## Perintah Soal
Salin kembali bagian tulisan tentang kuliah di jurusan bahasa asing, mulai dari kata-kata "Tentang Sastra Prancis" sampai "bekerja, dan berkarya.". Ganti "Sastra Prancis" dengan "Sastra Jerman".

══ Teks Sumber ══

Tentang Sastra Prancis dan Mereka yang Pergi Satu per Satu

Thursday, January 05, 2017


Kisah ini dimulai pertengahan tahun 2013. Saat itu saya diterima jadi mahasiswa UGM. Namun bidang yang saya pilih—Sastra Prancis—tidak saya kuasai. Sebelumnya memang tak pernah belajar bahasa Prancis. Lantas kenapa memilih jurusan itu? Ada beberapa alasan. Pertama, justru karena tak tahu makanya belajar. Kedua, saya tertarik pada karya sastranya yang sangat mantap—cenderung kelam, satir, dan menohok. Ketiga, saya sengaja memilih jurusan yang kuliahnya tak terlalu sibuk. Jadi masih banyak waktu untuk ikut organisasi, bekerja, dan berkarya.

Photo by Alexis Minchella on Unsplash
Tahun itu, ada 23 orang yang diterima di Jurusan Sastra Prancis. Terdiri dari 8 laki-laki dan 15 perempuan termasuk saya. Sedikit? Begitulah. Setiap tahun, biasanya satu angkatan hanya berisi 20-an orang. Jadi bisa belajar lebih intens. Kelas pertama saya berlangsung pada suatu Senin di bulan September. Saya datang agak mepet. Saat hendak naik tangga ke lantai 3, saya berpapasan dengan seorang dosen berkacamata. Kami berkenalan sejenak. Ternyata beliau adalah dosen pengampu mata kuliah pertama saya!

Sebut saja Monsieur. Beliau mengajar mata kuliah Pengungkapan 1. Dalam kelas itu, kami belajar cara berkomunikasi verbal dalam bahasa Prancis. Monsieur pun mengajari beberapa kalimat dasar. Salah satunya adalah: vouloir c’est pouvoir. Artinya, mau berarti bisa. Mirip dengan peribahasa when there is a will, there is a way. Dengan kalimat itu, Monsieur memanas-manasi kami untuk giat belajar supaya bisa melanjutkan kuliah di Prancis. Beliau berujar, “Nggak cukup dengan belajar, kalian harus aktif di kelas. Gimana saya bisa tahu kepintaran kalian kalau seisi kelas diam aja? Nggak apa-apa ngomongnya salah, saya nggak akan makan kalian.”

Berani salah. Itulah syarat mutlak untuk belajar bahasa baru. Semester pertama cukup berat untuk kami. Hanya beberapa anak saja yang pernah belajar bahasa Prancis sebelumnya. Untung semua diajari dari nol. Salah satu kesulitan dalam bahasa Prancis adalah pelafalannya. Antara kalimat yang tertulis dan cara membacanya benar-benar berbeda. Ditambah lagi, kami perlu menguasai aksen Prancis yang dianggap seksi—penekanan berlebihan pada huruf “r”, perbedaan pelafalan huruf “f” dan “v”, serta banyak lagi. Para pemula bisa terpilin lidahnya.

═══
══ Data Tersaji ══

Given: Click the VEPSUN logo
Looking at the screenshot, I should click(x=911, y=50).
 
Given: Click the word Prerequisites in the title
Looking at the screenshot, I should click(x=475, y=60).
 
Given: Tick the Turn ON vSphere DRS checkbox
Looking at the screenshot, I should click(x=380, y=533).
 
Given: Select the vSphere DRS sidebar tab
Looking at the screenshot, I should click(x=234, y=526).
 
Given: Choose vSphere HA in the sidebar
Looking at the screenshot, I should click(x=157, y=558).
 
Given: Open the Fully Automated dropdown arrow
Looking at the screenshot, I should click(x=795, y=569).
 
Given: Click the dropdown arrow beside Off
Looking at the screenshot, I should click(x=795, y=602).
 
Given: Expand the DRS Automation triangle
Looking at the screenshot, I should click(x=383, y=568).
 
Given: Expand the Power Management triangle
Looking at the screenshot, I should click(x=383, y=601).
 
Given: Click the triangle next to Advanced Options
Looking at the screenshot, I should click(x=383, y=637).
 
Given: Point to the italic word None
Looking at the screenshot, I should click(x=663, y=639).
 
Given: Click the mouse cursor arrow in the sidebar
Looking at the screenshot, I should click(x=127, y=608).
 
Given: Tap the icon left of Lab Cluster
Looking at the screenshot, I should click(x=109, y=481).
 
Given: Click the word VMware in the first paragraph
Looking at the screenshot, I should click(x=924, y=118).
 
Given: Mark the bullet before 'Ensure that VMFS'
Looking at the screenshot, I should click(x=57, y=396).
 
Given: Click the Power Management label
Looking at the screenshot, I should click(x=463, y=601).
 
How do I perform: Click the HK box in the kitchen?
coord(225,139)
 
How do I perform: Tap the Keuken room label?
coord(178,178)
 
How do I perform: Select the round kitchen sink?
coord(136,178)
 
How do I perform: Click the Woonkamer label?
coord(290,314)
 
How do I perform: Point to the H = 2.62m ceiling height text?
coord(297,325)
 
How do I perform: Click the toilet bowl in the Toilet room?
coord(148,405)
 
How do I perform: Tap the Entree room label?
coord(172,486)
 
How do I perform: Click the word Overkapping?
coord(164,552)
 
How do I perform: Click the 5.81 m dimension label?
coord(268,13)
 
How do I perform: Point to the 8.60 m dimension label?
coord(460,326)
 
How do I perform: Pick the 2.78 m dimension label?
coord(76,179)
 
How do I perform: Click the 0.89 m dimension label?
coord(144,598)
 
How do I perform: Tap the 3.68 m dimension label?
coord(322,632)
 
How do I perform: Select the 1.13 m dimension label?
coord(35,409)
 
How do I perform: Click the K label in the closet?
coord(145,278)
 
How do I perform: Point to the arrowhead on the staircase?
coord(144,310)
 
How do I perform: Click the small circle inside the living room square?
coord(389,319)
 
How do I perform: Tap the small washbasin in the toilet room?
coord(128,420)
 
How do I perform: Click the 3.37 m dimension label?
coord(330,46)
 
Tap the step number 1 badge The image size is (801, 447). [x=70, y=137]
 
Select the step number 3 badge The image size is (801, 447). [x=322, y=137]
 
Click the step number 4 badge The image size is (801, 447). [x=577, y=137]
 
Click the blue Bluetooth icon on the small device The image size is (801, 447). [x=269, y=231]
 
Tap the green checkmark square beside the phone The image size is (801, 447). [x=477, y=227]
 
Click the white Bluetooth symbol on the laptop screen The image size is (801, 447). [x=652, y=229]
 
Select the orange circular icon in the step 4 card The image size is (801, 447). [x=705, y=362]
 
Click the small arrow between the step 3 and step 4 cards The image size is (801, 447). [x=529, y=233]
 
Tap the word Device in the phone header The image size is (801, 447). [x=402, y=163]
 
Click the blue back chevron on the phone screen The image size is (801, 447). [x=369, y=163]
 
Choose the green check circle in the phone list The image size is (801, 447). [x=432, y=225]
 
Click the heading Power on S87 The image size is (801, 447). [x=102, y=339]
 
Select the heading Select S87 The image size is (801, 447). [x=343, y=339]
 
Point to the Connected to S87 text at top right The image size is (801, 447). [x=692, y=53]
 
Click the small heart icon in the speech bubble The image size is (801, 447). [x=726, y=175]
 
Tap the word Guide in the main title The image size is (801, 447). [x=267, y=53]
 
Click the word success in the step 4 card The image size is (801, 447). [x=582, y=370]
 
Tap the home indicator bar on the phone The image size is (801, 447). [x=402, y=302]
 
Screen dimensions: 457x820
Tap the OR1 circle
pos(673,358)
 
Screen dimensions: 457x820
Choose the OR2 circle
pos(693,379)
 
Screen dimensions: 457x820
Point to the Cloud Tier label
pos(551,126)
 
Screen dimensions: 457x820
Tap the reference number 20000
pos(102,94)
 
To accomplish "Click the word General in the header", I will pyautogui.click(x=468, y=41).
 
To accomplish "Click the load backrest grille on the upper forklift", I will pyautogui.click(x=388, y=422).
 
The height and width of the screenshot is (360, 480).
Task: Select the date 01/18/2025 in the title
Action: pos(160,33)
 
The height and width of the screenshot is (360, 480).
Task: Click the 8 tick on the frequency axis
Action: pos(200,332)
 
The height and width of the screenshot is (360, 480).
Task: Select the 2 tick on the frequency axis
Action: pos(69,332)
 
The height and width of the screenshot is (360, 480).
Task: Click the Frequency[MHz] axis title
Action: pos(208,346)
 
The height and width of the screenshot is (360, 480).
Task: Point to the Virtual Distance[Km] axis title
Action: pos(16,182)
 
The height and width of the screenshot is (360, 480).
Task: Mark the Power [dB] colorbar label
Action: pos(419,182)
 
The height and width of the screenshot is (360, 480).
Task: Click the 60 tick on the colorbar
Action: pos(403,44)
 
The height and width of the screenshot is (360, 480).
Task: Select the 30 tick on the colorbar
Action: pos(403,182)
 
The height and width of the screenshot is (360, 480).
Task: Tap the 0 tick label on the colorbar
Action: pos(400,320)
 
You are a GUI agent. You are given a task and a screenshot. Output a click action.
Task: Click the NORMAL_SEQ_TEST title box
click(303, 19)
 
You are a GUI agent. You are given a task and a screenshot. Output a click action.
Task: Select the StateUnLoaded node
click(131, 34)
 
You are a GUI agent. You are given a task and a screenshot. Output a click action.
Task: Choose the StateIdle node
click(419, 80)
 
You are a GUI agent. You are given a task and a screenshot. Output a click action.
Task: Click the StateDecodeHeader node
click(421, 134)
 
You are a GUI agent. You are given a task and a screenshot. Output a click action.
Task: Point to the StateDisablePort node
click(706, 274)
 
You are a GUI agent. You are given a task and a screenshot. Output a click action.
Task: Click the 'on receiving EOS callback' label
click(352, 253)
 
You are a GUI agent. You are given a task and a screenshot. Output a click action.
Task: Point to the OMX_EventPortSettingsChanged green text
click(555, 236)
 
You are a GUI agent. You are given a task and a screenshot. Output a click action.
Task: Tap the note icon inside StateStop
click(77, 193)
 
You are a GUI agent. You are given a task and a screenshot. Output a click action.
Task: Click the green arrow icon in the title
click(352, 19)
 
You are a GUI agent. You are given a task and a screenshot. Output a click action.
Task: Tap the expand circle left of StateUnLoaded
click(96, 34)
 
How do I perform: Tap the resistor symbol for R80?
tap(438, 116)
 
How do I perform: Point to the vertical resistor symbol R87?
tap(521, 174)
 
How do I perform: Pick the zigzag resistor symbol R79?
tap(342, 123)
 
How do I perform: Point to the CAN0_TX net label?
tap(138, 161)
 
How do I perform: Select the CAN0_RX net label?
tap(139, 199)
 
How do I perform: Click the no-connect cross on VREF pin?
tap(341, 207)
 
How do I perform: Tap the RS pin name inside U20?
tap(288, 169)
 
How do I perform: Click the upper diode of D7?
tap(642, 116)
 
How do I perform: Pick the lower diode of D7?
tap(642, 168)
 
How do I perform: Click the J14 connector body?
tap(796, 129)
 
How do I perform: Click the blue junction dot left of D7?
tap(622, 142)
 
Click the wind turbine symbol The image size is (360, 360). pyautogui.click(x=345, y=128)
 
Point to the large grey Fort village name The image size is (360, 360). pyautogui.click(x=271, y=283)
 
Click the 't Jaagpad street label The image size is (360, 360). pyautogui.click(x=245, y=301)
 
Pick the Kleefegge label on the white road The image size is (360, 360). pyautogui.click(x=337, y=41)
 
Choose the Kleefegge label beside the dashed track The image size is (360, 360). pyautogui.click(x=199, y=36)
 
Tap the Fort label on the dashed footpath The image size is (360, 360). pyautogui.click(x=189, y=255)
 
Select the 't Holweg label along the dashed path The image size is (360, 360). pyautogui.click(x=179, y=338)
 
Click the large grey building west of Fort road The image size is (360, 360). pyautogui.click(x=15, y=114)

═══

## Jawaban Soal
Tentang Sastra Jerman dan Mereka yang Pergi Satu per Satu

Thursday, January 05, 2017


Kisah ini dimulai pertengahan tahun 2013. Saat itu saya diterima jadi mahasiswa UGM. Namun bidang yang saya pilih—Sastra Jerman—tidak saya kuasai. Sebelumnya memang tak pernah belajar bahasa Prancis. Lantas kenapa memilih jurusan itu? Ada beberapa alasan. Pertama, justru karena tak tahu makanya belajar. Kedua, saya tertarik pada karya sastranya yang sangat mantap—cenderung kelam, satir, dan menohok. Ketiga, saya sengaja memilih jurusan yang kuliahnya tak terlalu sibuk. Jadi masih banyak waktu untuk ikut organisasi, bekerja, dan berkarya.